**Questions on the material**
**1)** In the Bahamas tourism article, rewrite the paragraph beginning "Mr Gibson added" as a brief bulleted list that keeps its main facts.
**2)** What date does the Bahamas tourism article give for the sector's proposed re-opening?
**3)** Carry the Bahamas tourism article forward from the point where it stops.

**Document passage**
By YOURI KEMP
Tribune Business Reporter
Tourism operators yesterday admitted that the sector's proposed October 15 re-opening and value chain have been dealt a “tremendous blow” by major hotels deciding not to re-open.
Marvin Gibson, owner/operator of Marvellous Tours, told Tribune Business of the moves by Baha Mar, Sandals Royal Bahamian and the Hilton: “This has been a tremendous blow, and just like other companies I am sure we have lost thousands and thousands of dollars in revenue.
"Our employees are furloughed now at this moment, and we were looking at ways of bringing them on as soon as possible. However, at the moment there is very little interest in bookings ,especially for The Bahamas needing a 14-day quarantine for visitations.”
Mr Gibson added: “I have some guests interested in coming. However, when I explain to them the amount of time the quarantine is they say they are not coming. So we’re experiencing a loss. We are preparing for next year and we are doing a lot of marketing, so it will keep The Bahamas in mind and hopefully it will keep us in mind with them.
"Right now we’re just doing some social media marketing and that’s about it. We’re keeping our business going. We are semi-open, and we are taking phone calls and those sorts of things. There is not much else we can do at this moment, except send out positive messages about The Bahamas and hope that they reach the right people.”

**Dataset content**
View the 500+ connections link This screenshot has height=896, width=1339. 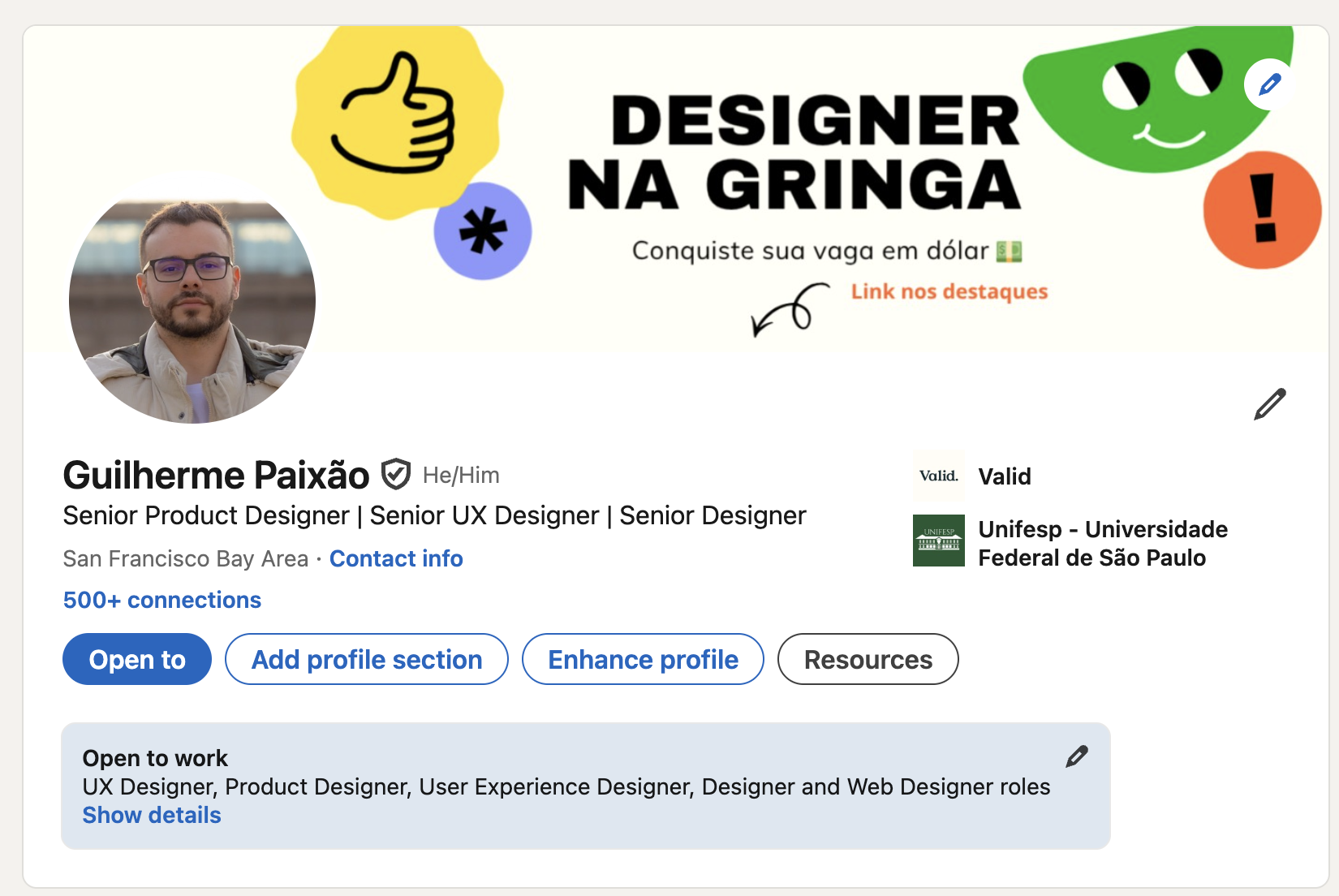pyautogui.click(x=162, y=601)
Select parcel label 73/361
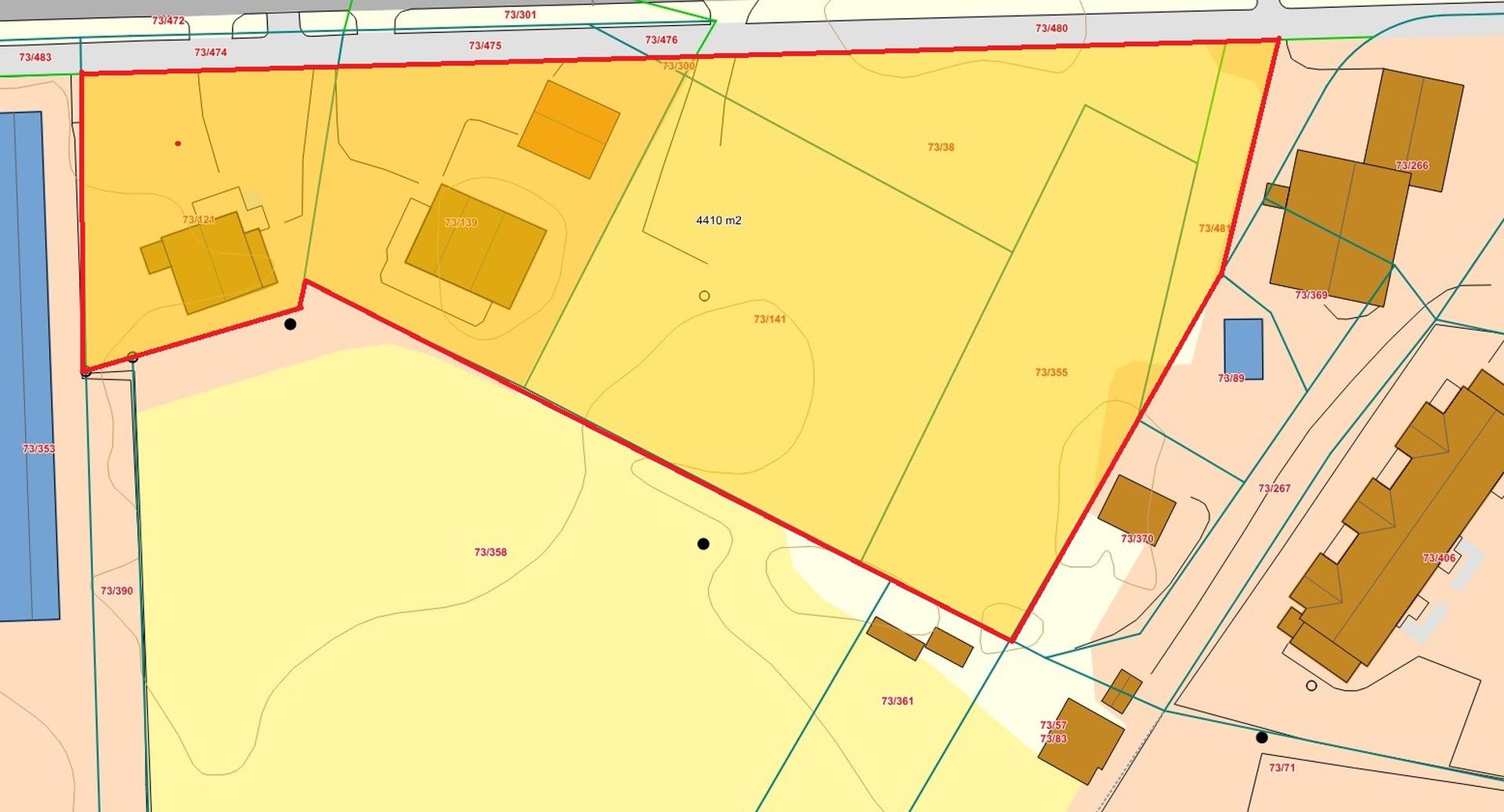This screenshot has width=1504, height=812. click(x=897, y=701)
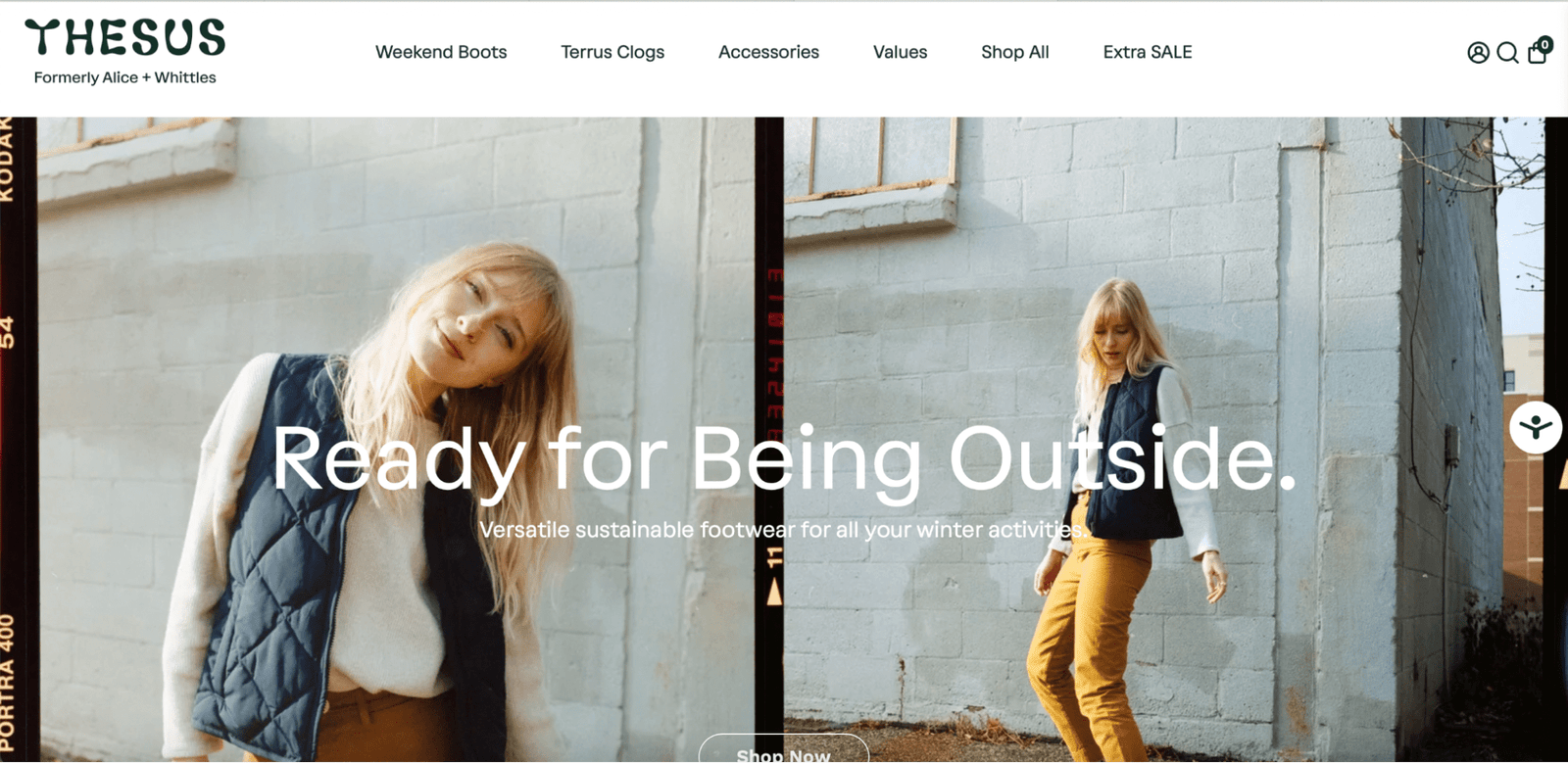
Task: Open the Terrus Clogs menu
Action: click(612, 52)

==

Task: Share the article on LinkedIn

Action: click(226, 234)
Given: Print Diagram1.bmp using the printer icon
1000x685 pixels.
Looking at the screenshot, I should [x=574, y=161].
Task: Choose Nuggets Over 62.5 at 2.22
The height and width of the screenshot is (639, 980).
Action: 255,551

==

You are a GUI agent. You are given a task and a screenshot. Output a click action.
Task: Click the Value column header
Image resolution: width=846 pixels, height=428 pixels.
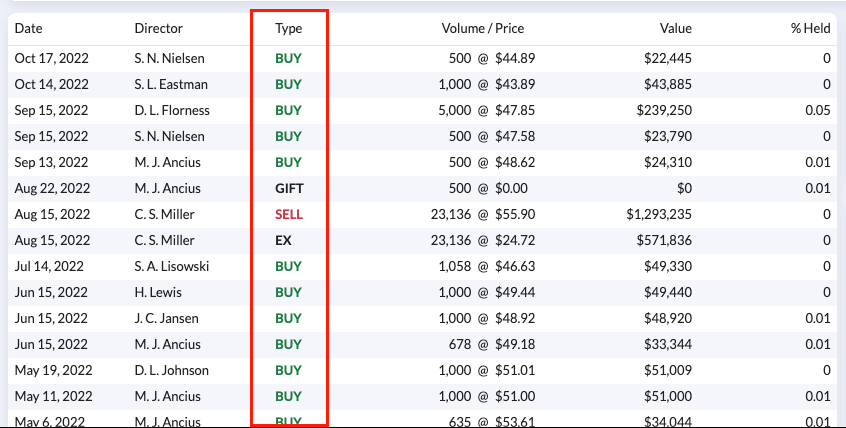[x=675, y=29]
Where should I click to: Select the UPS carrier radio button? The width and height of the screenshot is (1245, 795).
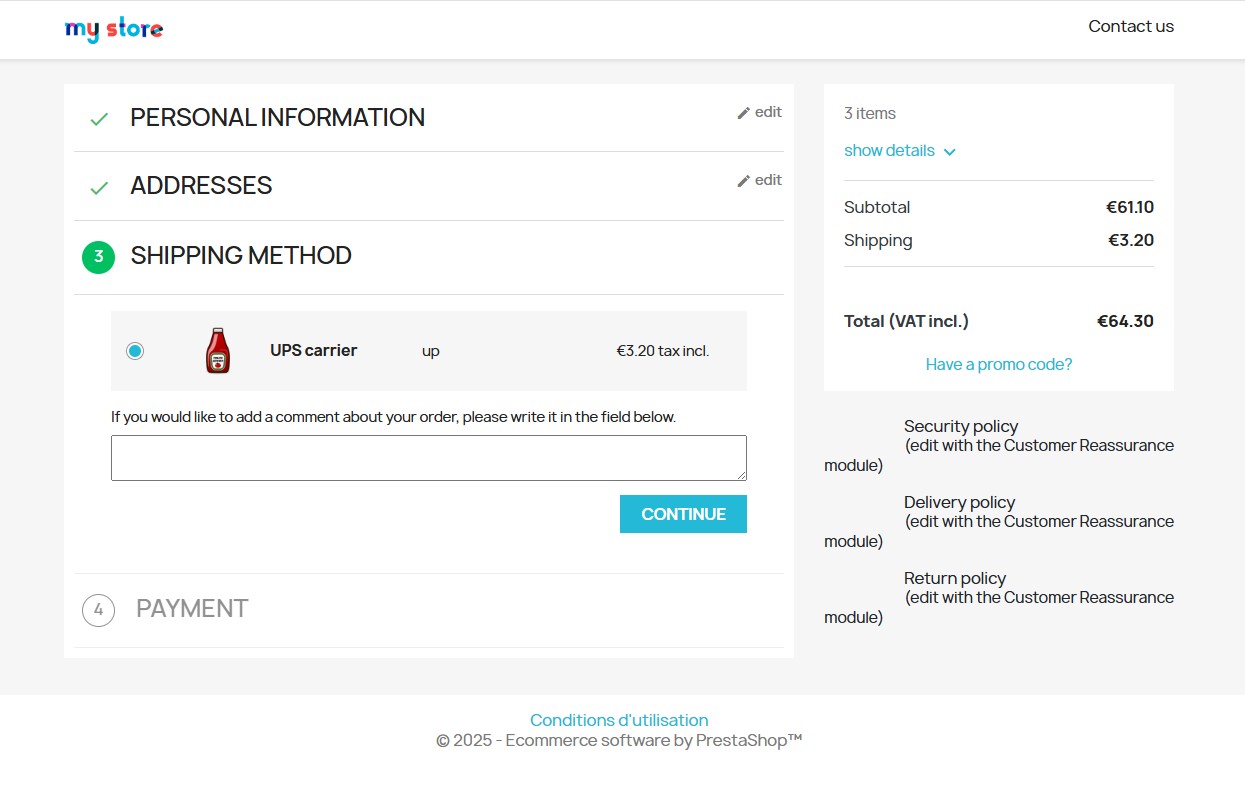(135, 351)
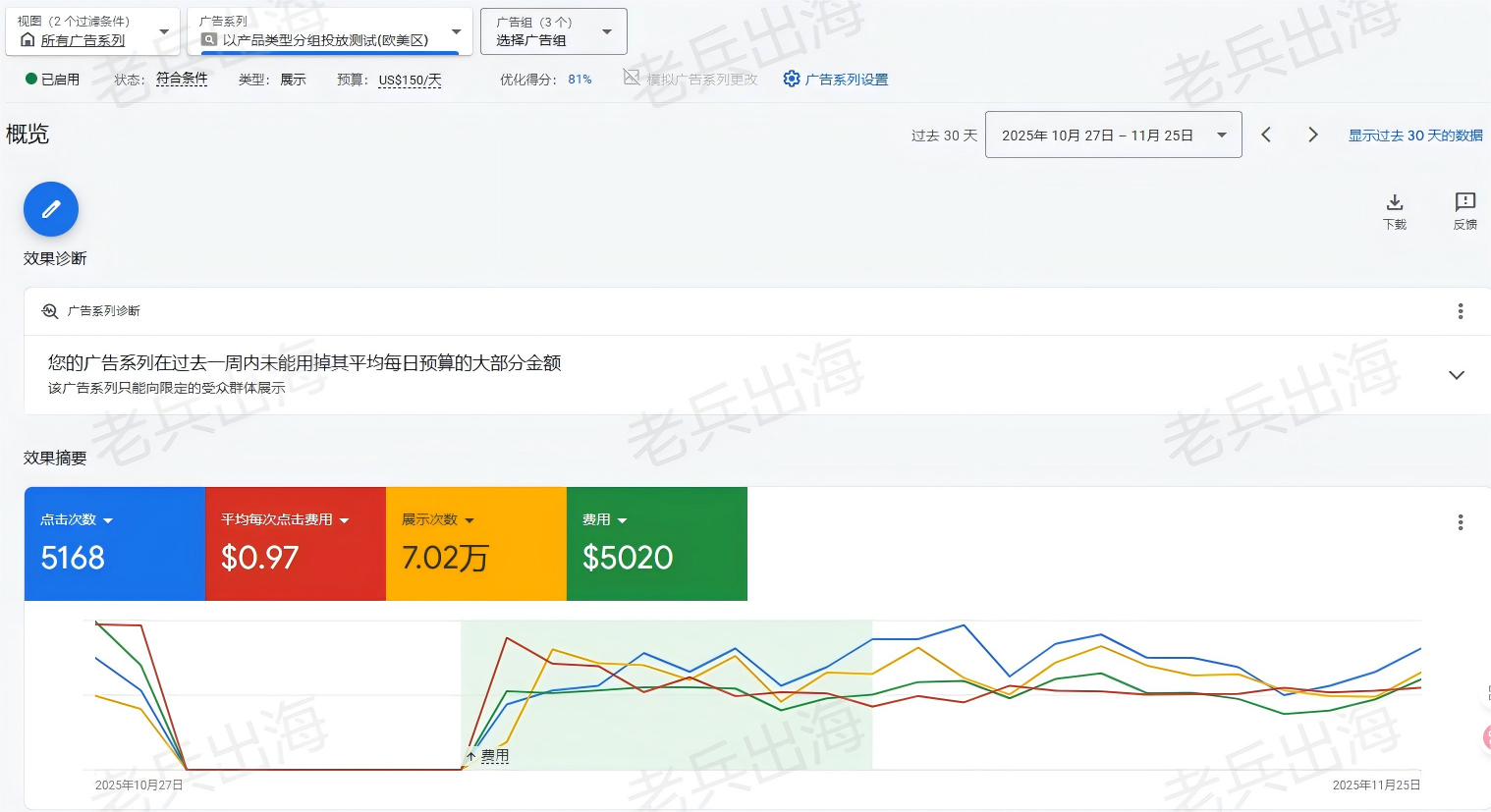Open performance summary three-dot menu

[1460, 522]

**Exercise answers**
**1)**
- Some guests are interested in coming, but they change their minds once told how long the quarantine lasts.
- As a result, the company is experiencing a loss.
- It is preparing for next year with a lot of marketing, hoping to keep The Bahamas, and the company itself, in guests' minds.

**2)** October 15

**3)**
Nicholas Pinder, general manager of Born Free Fishing Charters, said he “doesn’t really know” what impact the hotels' moves will do for his business. He added: “It will impact the business but we will do what’s best in the eyes of the whole country.
"I think if the Government was able to do something to assist the small businesses in staying open then they are on the right path. However, I don’t know if they are able to do anything on behalf of the small businessman except talk about it and not do anything.”
Mr Pinder added: “For example, we opened up on July 1 to whatever the closing date was for the new emergency order. We did well in those 31 days. But, because of prematurely opening, the country now is recording 3,000-plus COVID-19 cases. Would that have happened anyway? Probably, but we will never know. Hindsight is 20/20 so you can look back and say anything you want, but we really don’t know 100 percent.
"There is a bit of unfairness between when they opened and when the orders come out in terms of tourism, and when they allow foreigners to come here and work. For example, the foreign yacht charters. Have you heard of the Ministry of Tourism discussing allowing foreign yachts charters to come and work here when there is Bahamian businessmen right here in that same business?
"We don’t even get looked at as a sensible organisation when the tours that we offer are part of the reason why people come here, and not just to go to the beach. You can go to the beach in Fort Lauderdale and do it for a quarter of the cost. People pay to come here for the experience and the people, and to get out of the hotel and not just sit around. Our sector is overlooked when it comes to tourism and it is pretty sad to tell you the truth.”
Vanessa Johnson, general manager of Beach Bar and Deck, which is attached to the Coral Harbour Beach House and Villas, said: “It is not going good, things are still slow. People book directly with us and we have nothing.”